▶ _The input_:
◇ ◇ ◇ ◇

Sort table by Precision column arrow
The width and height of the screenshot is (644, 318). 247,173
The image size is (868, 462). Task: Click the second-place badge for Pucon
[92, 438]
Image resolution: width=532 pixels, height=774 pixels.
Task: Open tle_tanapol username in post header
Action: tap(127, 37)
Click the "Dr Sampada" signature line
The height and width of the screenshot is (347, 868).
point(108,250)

◇ ◇ ◇ ◇

▶ _Work to be completed_:
Every line of the data is to be printed again exactly.

▶ _Exercise solution_:
Sort table by Precision column arrow
The width and height of the screenshot is (644, 318). 247,173
The image size is (868, 462). Task: Click the second-place badge for Pucon
[92, 438]
Image resolution: width=532 pixels, height=774 pixels.
Task: Open tle_tanapol username in post header
Action: tap(127, 37)
Click the "Dr Sampada" signature line
The height and width of the screenshot is (347, 868).
point(108,250)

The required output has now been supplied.